Именно с этой бредовой идей Мишка и выскочил к дороге, сразу же бросившись к доктору. Тот, видимо только что отхлебнувший горячительного из своей фляжки, уже пребывал в весьма благодушном состоянии. Сидел разомлевший, разглядывая золотую листву вокруг и что-то нашептывая про себя.

– Полицаи, вашу мать! Быстро телеги с дороги! – рявкнул он на него. Бедный доктор чуть с облучка не свалился от неожиданности. Чудом только усидел, успев ухватиться за борт. – Полицаи рядом! Две повозки в паре верст от сюда! Пару заворотов и появятся.

Если доктор растерялся, то девушка даже глазом не моргнула. Только взгляд отчаянный стал, словно она на что-то решалась или может, вообще, с жизнью прощалась. Из-за плеча сразу же стянула винтовку и оттянула затвор.

– Мужики, кто ходячий есть? Засаду этим сукам сделаем. Они же точно здесь никого не ждут. Кто в здравом уме в такую погоду по болоту станет шастать? Значит, можем врасплох застать…

Один из раненных, сдернув плащ, с трудом слез с телеги. Бледный, как смерть, а винтовку держал обеими руками, не вырвать. Такой точно не сдаст назад и руки не поднимает. Зубами свое выгрызет.

– Слушайте план! – Мишка с уверенностью глянул на каждого. – Там дорога круто виляет, а с боку от нее высокая круча. Доктор и ты, земляк, туда шагайте и сидите, как мыши. Как услышите мой выстрел, тоже стреляйте, хоть в небо, хоть в землю. Сами не высовывайтесь, чтобы вас не заметили. Пусть думают, что их целая рота партизан окружила.

У бойца с перевязанной головой после этих слов появилось некое подобие улыбки на губах. Поймав взгляд Мишки, ободряюще кивнул. Согласен, значит.

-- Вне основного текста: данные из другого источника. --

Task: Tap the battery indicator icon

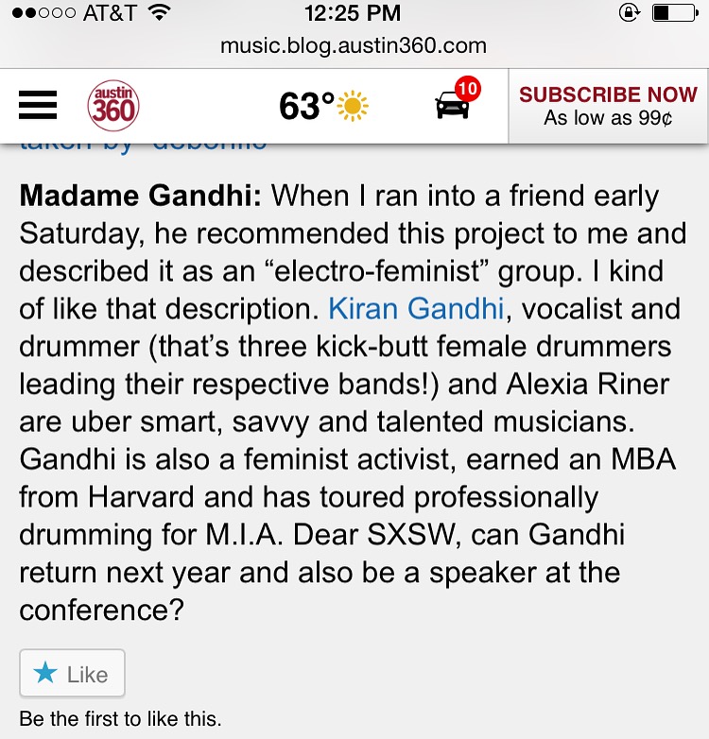Action: pos(673,13)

– А мы с Ленкой, с другой стороны спрячемся. Мы худые, за деревьями нам точно никто не разглядит. Только уговор, стрелять только после меня. Пальните и молчите. Ясно?

Через несколько минут обе санитарные повозки уже стояли в орешнике, слегка прикрытые его кустами. На головы лошадей одели мешки, чтобы раньше времени голос не подали.

– Ну, пошли.

Их товарищи – доктор и раненный боец – привстали из-за высокого бугра и махнули руками. Значит, теперь их черед прятаться.

– Лена, не забудь, выстрели только один раз. После сиди, как мышка, и не отсвечивая. Ясно?

Та молча кивнула. Решительного вида, нахмурившаяся с винтовкой выше ее головы, она сейчас очень напоминала французского Гавроша со знаменитой картины.

– С Богом… – Мишка легонько коснулся ее плеч, подталкивая к высокому дереву. Сам свернул к другому, ближе к дороге.

– Миша, что ты такое говоришь? – тут же в ответ раздался возмущенный писк.

Но он даже не обернулся. Сейчас было совсем не до религиозных споров. Веришь – не веришь, а божья помощь совсем бы не помешала.